Restrict access to management and support roles based on time.
Saturn cloud support uses AWS IAM trust relationships in order to assume the necessary roles to maintain Saturn Cloud. Those trust relationships can be disabled when updates or support are not in progress.
Use a sandboxed AWS account.
We often advise against installing Saturn Cloud in sandboxed AWS accounts during trials, because some customers who do so don’t do the necessary steps to connect the sandboxed account with their data. Spoiler alert: a data science platform isn’t very useful if it cannot access your data!.
A Sandboxed account is a perfectly reasonable strategy for a Saturn Cloud installation, provided you take the necessary steps to make sure Saturn Cloud can interact with your data. Most data science teams store data in object stores like S3, or in data warehouses (such as Snowflake or Redshift). Enabling cross account access is very easy for all of these tools.
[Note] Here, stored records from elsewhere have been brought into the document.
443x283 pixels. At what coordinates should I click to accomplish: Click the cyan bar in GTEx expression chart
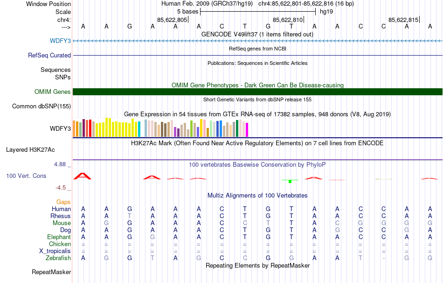pyautogui.click(x=139, y=129)
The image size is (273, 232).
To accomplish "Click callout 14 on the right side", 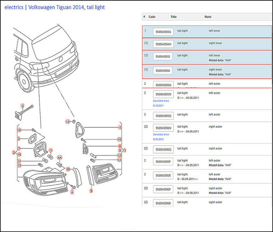I will point(119,160).
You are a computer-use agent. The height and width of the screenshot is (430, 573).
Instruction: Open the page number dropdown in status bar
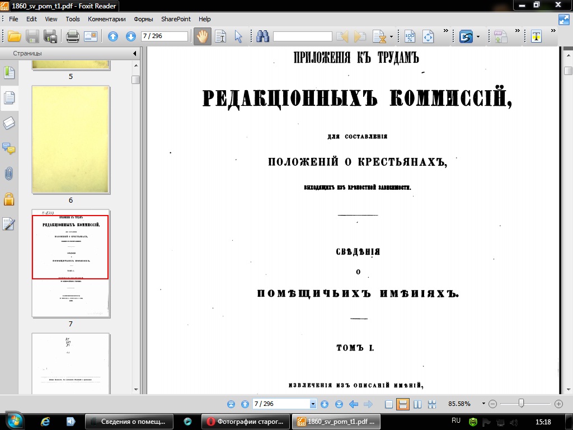313,404
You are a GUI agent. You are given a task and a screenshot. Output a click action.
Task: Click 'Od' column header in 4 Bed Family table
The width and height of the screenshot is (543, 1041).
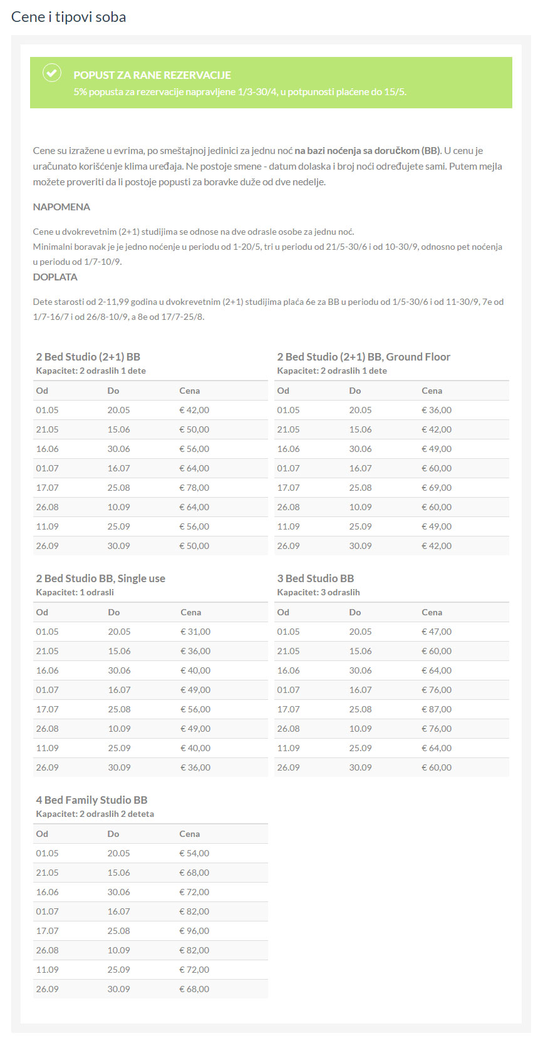pyautogui.click(x=42, y=834)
The biggest issue is typically access to APIs that are deployed in private VPCs. It is a good idea to setup the VPC for Saturn Cloud using CIDR blocks compatible with the rest of your infrastructure so that you will be able to peer the VPCs together in the future. Using this approach, you can trial Saturn Cloud in a sandbox account, and turn that account into the production Saturn Cloud account after you decide to use Saturn Cloud longer term.
Use SSO
As mentioned in our article on security recommendations, We definitely recommend integrating Saturn Cloud with the identity provider for your company.
At Saturn Cloud, SSO is available to advanced tier subscribers via Auth0. Auth0 can connect to virtually any identity provider(IDP). We have documentation for Okta, Azure AD, and Google Sign On, but almost any identity provider can be supported.
SSO is used for authentication, but you can also use it for authorization (determining who should have a Saturn Cloud account). You can:
- Authorize all users in you IDP to have access to Saturn Cloud.
- Authorize all users with a specific email domain to have access to Saturn Cloud.
- Authorize all users within specific groups in your IDP to have access to Saturn Cloud.
Use IAM Roles instead of IAM users
As mentioned in our article on security recommendations, We recommend using IAM roles over IAM users. At Saturn Cloud, we leverage IAM roles for service accounts. This enables us to map IAM roles to Saturn Cloud users, groups and containers.